> **AIM**:
Count the lines in the data below that contain the string "agent", and give only the number.

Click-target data
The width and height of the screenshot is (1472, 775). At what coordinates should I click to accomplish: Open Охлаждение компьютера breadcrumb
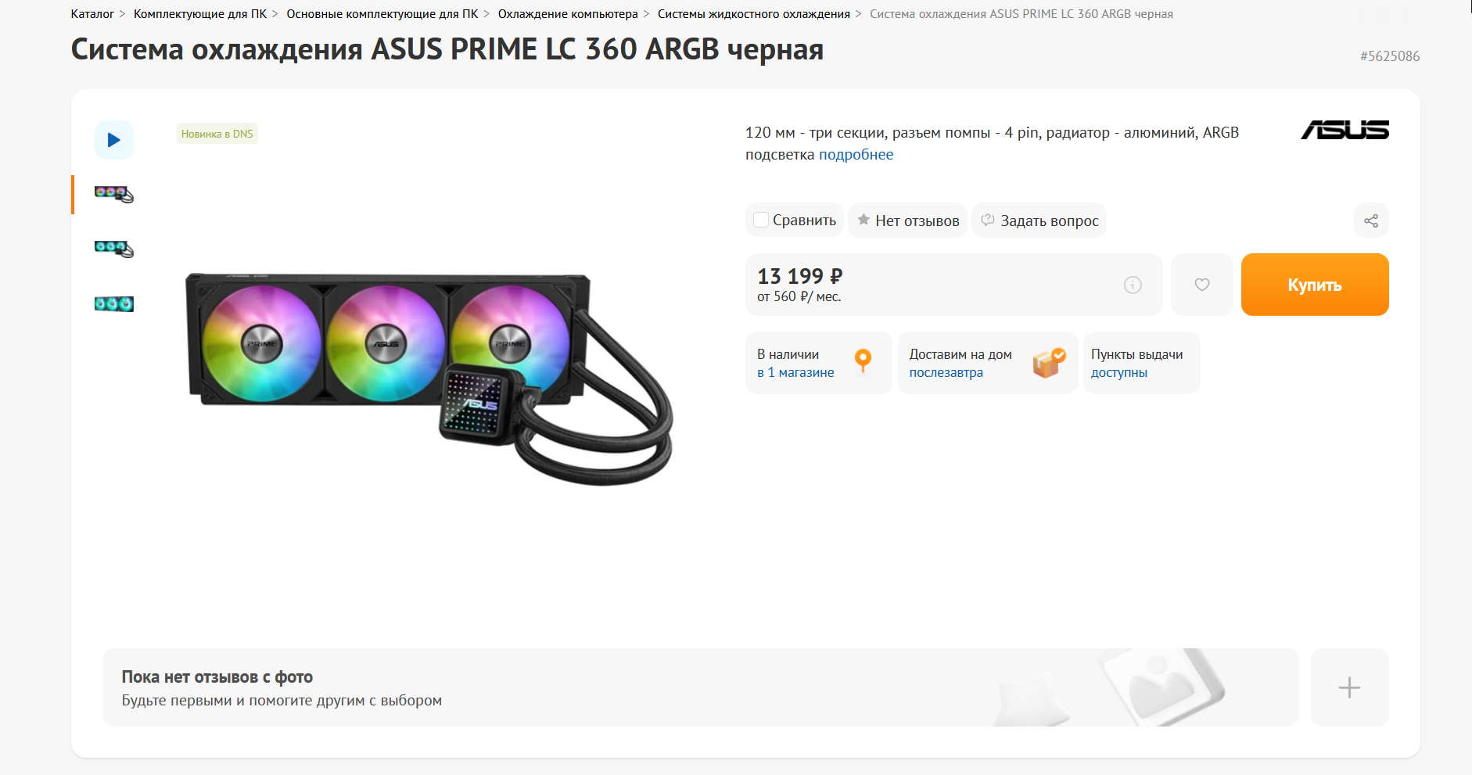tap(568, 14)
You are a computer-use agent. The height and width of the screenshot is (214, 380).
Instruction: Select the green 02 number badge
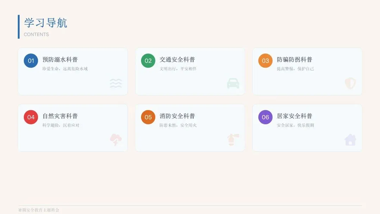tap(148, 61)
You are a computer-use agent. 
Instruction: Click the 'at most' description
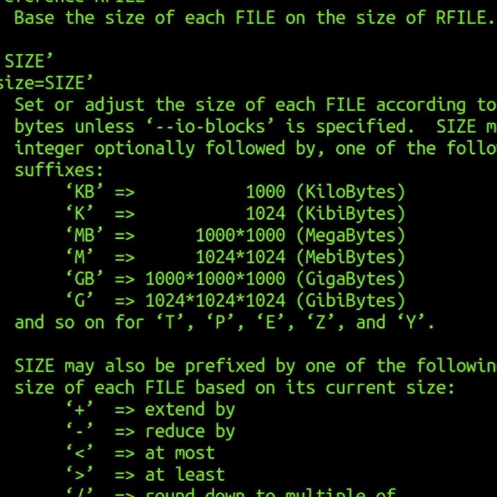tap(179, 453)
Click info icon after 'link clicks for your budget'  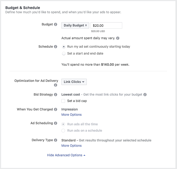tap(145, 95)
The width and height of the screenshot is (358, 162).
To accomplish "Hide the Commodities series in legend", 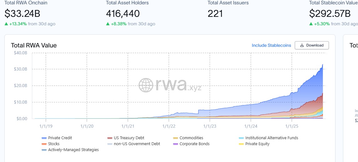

> **ANSWER TO THIS TASK**:
2